Shin Wonjun, Min Kyung Kyu, Bae Jong-Ho, Yim Jiyong, Kwon Dongseok, Kim Yeonwoo, Yu Junsu, Hwang Joon, Park Byung-Gook, Kwon Daewoong, Lee Jong-Ho
Department of Electrical and Computer Engineering and Inter-university Semiconductor Research Center, Seoul National University, Seoul 08826, Republic of Korea.
SK Hynix Inc., Icheon 17336, Korea.
Nanoscale. 2022 Feb 10;14(6):2177-2185. doi: 10.1039/d1nr06525d.
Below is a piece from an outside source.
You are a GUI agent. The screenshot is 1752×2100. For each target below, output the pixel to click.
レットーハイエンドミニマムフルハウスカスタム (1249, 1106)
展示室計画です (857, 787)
Recently, ferroelectric tunnel junctions (FTJs) have gained extensive attention as possible candidates for emerging memory and synaptic devices for neuromorphic computing. However, the working principles of FTJs remain controversial despite the importance of understanding them. In this study, we demonstrate a comprehensive and accurate analysis of the working principles of a metal-ferroelectric-dielectric-semiconductor stacked FTJ using low-frequency noise (LFN) spectroscopy. In contrast to resistive random access memory, the 1/ noise of the FTJ in the low-resistance state (LRS) is approximately two orders of magnitude larger than that in the high-resistance state (HRS), indicating that the conduction mechanism in each state differs significantly. Furthermore, the factors determining the conduction of the FTJ in each state are revealed through a systematic investigation under various conditions, such as varying the electrical bias, temperature, and bias stress. In addition, we propose an efficient method to decrease the LFN of the FTJ in both the LRS and HRS using high-pressure forming gas annealing.
最近,铁电隧道结(FTJs)作为新兴的用于神经形态计算的存储器和突触器件的潜在候选者受到了广泛关注。然而,尽管理解铁电隧道结的工作原理很重要,但其工作原理仍存在争议。在本研究中,我们使用低频噪声(LFN)光谱对金属-铁电体-电介质-半导体堆叠的铁电隧道结的工作原理进行了全面而准确的分析。与电阻式随机存取存储器不同,铁电隧道结在低电阻状态(LRS)下的1/噪声比在高电阻状态(HRS)下大约大两个数量级,这表明每种状态下的传导机制有显著差异。此外,通过在各种条件下进行系统研究,如改变电偏压、温度和偏压应力,揭示了决定铁电隧道结在每种状态下传导的因素。此外,我们提出了一种使用高压形成气体退火来降低铁电隧道结在低电阻状态和高电阻状态下低频噪声的有效方法。